El policía (que había vuelto al fondo,
parado contra la puerta del baño), fue hacia el frente, tratando de interpretar
inútilmente las señas que le hacía el guarda. Era de noche, las luces todas
apagadas, salvo dos o tres que iluminaban algún libro. De nuevo, la pistola me
apuntó directo a la cara cuando el policía pasó junto a mí. Solo que esta vez, el arma chocó y se aplastó con el respaldo de mi asiento. Se escuchó un ruido raro. Fue
muy bajito, creo haber sido el único en escucharlo, no lo sé. Un clic, pero
seco. El cañón y yo nos miramos cara a cara, y siguió su camino. Cuando chocó y
se aplastó con el respaldo del asiento de adelante, se escuchó otro ruido,
mucho más fuerte, mucho más violento, mucho más iluminado. El disparo fue
inobjetable. La sangre que salió de la cabeza del de adelante mío salpicó los
tres polarizados distintos. Recuerdo la gente levantándose, mirando
horrorizada. No escuché ningún grito, porque lo único que escuchaba era un
pitido agudo, que no se iba de mis tímpanos aunque me metiera los dedos en las
orejas. Logré darme cuenta que estaba aturdido por la cercana explosión, y pude
ver al policía quieto como un maniquí. Se había quedado así congelado.
De pronto, sin saber cómo, tenía la pistola
en mis manos. Miré hacia abajo, y el uniforme de policía se ajustaba perfecto a
cada parte de mi cuerpo, como si me lo hubiese puesto siglos atrás y nunca
sacado. Había nacido con ese uniforme ya pegado a mi piel.
No solo me convertí físicamente en el
policía; pensaba como él o, más bien, podía saber lo que él pensaba y sentía.
Confusión y odio. Odiaba al que apestaba
más que nunca, más que antes, cuando solo era un tipo sentado en el asiento
cuarenta y dos, que odiaba al que apestaba pero mucho menos que ahora, que era
un policía con un arma en la mano. Lo odiaba mucho más que todas las personas
del micro juntas.
No podía dejar de sorprenderme por todo ese odio, y la pistola fue la que me guió hacia lo que seguramente
hubiese querido hacer si no hubiese estado tan confundido. El que apestaba puso
mi misma cara (mi vieja cara del cuarenta y dos) cuando el cañón lo miró a los
ojos. Pero en su mirada había algo más, una especie de queja, o súplica, o puteada. O todas
ellas juntas.
Además de odiarlo, otra cosa pasaba por mi
cuerpo, por mi cabeza. Un desprecio injustificado, inexplicable. El que
apestaba no era normal; se saltaba el orden de lo establecido, la tranquilidad,
lo seguro. Representaba el desorden. Era la viva imagen de lo extraño, de lo
oscuro. De la subversión. Fluía en mis venas un solo deseo, y lo deseaba con
todas mis fuerzas: reprimir.
El disparo nos iluminó a todos. Ese pequeño
instante nos va a quedar eternamente tatuado en la memoria. Durante esa chispa
efímera, nos vimos a los ojos, vimos el gatillo llegando hasta el fondo
empujado por mi dedo de policía, vimos la bala entrando en la frente del que
apestaba. Vimos, también (y esto será siempre lo más difícil de digerir), la
sangre brotando por todos lados. Vimos (sí, estoy seguro de que todos lo vimos)

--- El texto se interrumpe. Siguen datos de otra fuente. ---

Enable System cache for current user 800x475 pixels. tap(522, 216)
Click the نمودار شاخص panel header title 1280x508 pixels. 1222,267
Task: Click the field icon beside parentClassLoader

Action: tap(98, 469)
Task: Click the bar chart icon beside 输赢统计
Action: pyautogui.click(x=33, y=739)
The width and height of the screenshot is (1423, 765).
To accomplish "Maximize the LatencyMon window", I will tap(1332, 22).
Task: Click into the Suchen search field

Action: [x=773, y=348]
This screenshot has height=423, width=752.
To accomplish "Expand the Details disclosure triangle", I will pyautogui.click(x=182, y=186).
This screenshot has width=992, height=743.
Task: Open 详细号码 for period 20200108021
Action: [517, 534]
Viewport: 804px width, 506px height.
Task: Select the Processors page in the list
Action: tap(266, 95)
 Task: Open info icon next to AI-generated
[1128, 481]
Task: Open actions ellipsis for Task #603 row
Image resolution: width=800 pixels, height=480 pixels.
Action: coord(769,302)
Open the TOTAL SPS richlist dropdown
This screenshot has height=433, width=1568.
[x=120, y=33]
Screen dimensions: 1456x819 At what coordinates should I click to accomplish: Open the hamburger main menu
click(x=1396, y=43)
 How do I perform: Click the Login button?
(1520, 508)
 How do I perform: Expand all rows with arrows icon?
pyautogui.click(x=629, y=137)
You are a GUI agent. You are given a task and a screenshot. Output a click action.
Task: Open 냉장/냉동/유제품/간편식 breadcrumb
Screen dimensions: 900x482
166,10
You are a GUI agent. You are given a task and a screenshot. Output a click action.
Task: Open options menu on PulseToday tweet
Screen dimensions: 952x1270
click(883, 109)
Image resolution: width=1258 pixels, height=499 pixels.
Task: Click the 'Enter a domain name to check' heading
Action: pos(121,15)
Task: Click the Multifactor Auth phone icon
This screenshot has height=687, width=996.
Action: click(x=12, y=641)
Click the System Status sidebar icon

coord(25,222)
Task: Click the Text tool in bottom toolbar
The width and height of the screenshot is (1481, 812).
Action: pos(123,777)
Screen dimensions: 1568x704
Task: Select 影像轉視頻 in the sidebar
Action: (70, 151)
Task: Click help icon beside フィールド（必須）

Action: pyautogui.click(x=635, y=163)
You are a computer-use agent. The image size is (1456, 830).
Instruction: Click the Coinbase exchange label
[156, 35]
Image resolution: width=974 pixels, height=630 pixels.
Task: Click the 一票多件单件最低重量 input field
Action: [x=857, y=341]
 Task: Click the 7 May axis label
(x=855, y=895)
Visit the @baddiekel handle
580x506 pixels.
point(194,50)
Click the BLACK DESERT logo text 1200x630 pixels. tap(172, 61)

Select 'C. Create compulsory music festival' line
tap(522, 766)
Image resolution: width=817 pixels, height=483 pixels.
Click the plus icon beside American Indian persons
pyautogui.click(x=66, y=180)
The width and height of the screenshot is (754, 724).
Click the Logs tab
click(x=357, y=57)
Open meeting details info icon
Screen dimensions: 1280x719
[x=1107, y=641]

el gris de una sangre gris y espesa teñir los tapizados azules, cubrir todo lo
que estuviera alrededor.
Esta es la última vez que intento escribir
esto. No logro entender en qué momento todo se dio vuelta, todo se fue a la
mierda. Nuevamente llego a este punto y lo único que quiero es quemar estas
hojas.
No puedo superar (y creo que nunca lo voy a
hacer) que la sangre gris del que apestaba no haya sido sangre: era ceniza. Una
ceniza gris que nos tapó para siempre como un manto más pesado que el plomo. Un
manto enorme, pesado, eterno. Y gris, hasta el último de nuestros días.
No entiendo si fui yo (el del cuarenta y
dos) el que tuvo ese instinto oscuro, o fue mi extraña experiencia como
policía. En realidad, lo que me interesa saber es si fui yo el que mató al que
apestaba o fue el policía. No me refiero a lo legal y penal; el policía está
preso y no va a salir de allí. Me refiero a mi conciencia, a lo que pensé en
ese momento. Estoy seguro de haber apretado el gatillo, y estoy seguro de haber
querido apretar ese gatillo. Y no fue solo una experiencia extraña, un creer
haber sido policía. Pude haber pensado lo que pensaba el policía. Pero lo
cierto es que yo también lo pensé, yo también justifiqué el disparo con mi
odio, con mi desprecio. Yo también lo maté.